DOCUMENT SOURCE
**********

ACCUEIL | LA PRESSE | TINTIN | ENTRETIEN AVEC PIERRE ASSOULINE (1996) |
Propos recueillis par Jean Ammann et publiés en 1996 :
Il a passé trois ans de sa vie pour révéler la véritable personnalité d'Hergé, l'homme qui s'était toute sa vie caché derrière Tintin. Entretien avec Pierre Assouline, biographe critique.
On croyait le reconnaître au détour d'une vignette, comme les cinéphiles traquaient la silhouette d'Alfred Hitchcock qui s'enfuyait au rythme de 24 images par seconde. Longtemps, les adorateurs de Tintin ne surent rien d'Hergé, le père de Tintin. Il avait laissé tomber quelques rares paroles que Numa Sadoul avait recueillies dans ce qui était aussitôt devenu la bible du tintinologue. Il s'était laissé aller à quelques entretiens où il poussait le goût de la simplicité jusqu'à la provocation. Tintin, disait-il? "Un cercle pour la tête, un nez à peine ébauché, deux points à la place desyeux" (L'Echo Illustré Magazine du 11 avril 1996). Treize ans après sa mort, Hergé nous apparaît aujourd'hui dans toute sa complexité.
Pierre Assouline, directeur de la rédaction du magazine "Lire", biographe dans un passé récent de Georges Simenon, restitue Georges Rémi, alias Hergé. Et l'on s'aperçoit qu'il est plus facile d'être reporter au "Petit Vingtième" qu'acteur de ce vingtième siècle, petit parfois, tourmenté toujours; et l'on comprend que la ligne qui sépare le bien du mal n'est pas toujours si claire. Questions à Pierre Assouline, auteur de "Hergé" (éditions Plon).
- Pierre Assouline, êtes-vous un tintinophile ou un tintinolâtre?
- Ni l'un ni l'autre. Dans tintinolâtre, il y a un côté idolâtre que je refuse et je range sous le terme de tintinophile soit des incollables ("A la page 30, à la vignette numéro 28, le professeur Tournesol fait ça..."), soit des fétichistes. Je ne suis donc ni tintinolâtre, ni tintinophile, mais je suis amateur de Tintin.
- Vous avez publié une biographie de Simenon. Dans quelle mesure Simenon et Hergé sont-ils représentatifs d'une certaine Belgique?
- Ce n'est pas un hasard si j'ai traité d'Hergé après Simenon... Il y a beaucoup de points communs entre Hergé et Simenon. D'abord, ils sont de la même génération. Ils ont les mêmes origines sociales: la classe moyenne. Ils ont tous deux fait leurs humanités non pas à l'université mais dans un journal. Il ont grandi dans un milieu ultracatholique conservateur. Ça fait beaucoup de similitudes. Hergé est plus représentatif d'une certaine Belgique, par son enracinement: Hergé n'a jamais quitté Bruxelles. Il est mort là où il est né, contrairement à Simenon qui, à 19 ans, quitte la Belgique pour devenir cosmopolite. Hergé,c'est la Belgique faite homme. La question royale est fondamentale pour Hergé, elle est anodine pour Simenon.

**********

TÂCHES À FAIRE
A: D'après l'entretien avec Pierre Assouline, pourquoi Hergé est-il plus représentatif d'une certaine Belgique que Simenon ? Répondez en une à trois phrases.
B: Répondez brièvement à ces questions sur l'entretien avec Pierre Assouline :
(i) Combien d'années Pierre Assouline a-t-il consacrées à révéler la véritable personnalité d'Hergé ?
(ii) De quel magazine Pierre Assouline est-il directeur de la rédaction ?
(iii) Dans quel milieu Hergé et Simenon ont-ils tous deux grandi ?
C: Prolongez l'entretien avec Pierre Assouline sur Hergé en reprenant après sa dernière réplique.

EXTRAIT DE DONNÉES
**********

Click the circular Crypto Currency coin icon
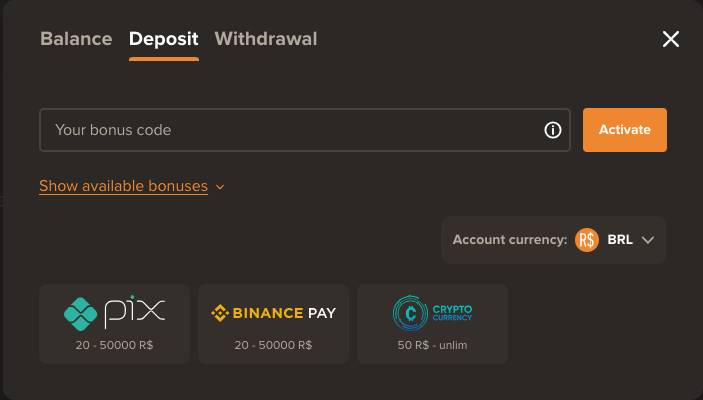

**********

RÉSULTATS DE L'EXERCICE
A: Selon Pierre Assouline, Hergé est plus représentatif d'une certaine Belgique par son enracinement : il n'a jamais quitté Bruxelles et il est mort là où il est né. Simenon, au contraire, a quitté la Belgique à 19 ans pour devenir cosmopolite.

B:
(i) Trois ans.
(ii) Du magazine « Lire ».
(iii) Dans un milieu ultracatholique conservateur.

C:
- On trouve dans votre biographie un édito qui a paru en 1934 dans "Le Petit Vingtième" et qui est signé "Oncle Jo": "Des Isaac, Felsenberg et autres Lévy font fortune.(...) Ils empoisonnent le monde en s'attaquant à la jeunesse". Sait-on si ces lignes, antiaméricaines, antisémites, sont de là plume d'Hergé?
- Ils n'étaient que deux à signer les éditoriaux: Hergé et Jamin. Un jour l'un, un jour l'autre, j'ai posé la question à Jamin, il m'a répondu: "On ne peut pas connaître l'auteur." De toute façon, Hergé était rédacteur en chef au "Petit Vingtième", donc il assumait la responsabilité de la parution. On ne peut donc pas être sûr que cet éditorial est d'Hergé, mais on peut être sûr qu'il en était responsable. D'ailleurs, ces propos ne sont pas choquants dans la mesure où ils correspondent au reste du journal, "Le Vingtième Siècle". Ce qui est choquant, c'est de trouver ces lignes dans un journal pour les jeunes.
- Est-ce qu'au su de vos révélations, il faut désormais faire une lecture fascinante de Tintin?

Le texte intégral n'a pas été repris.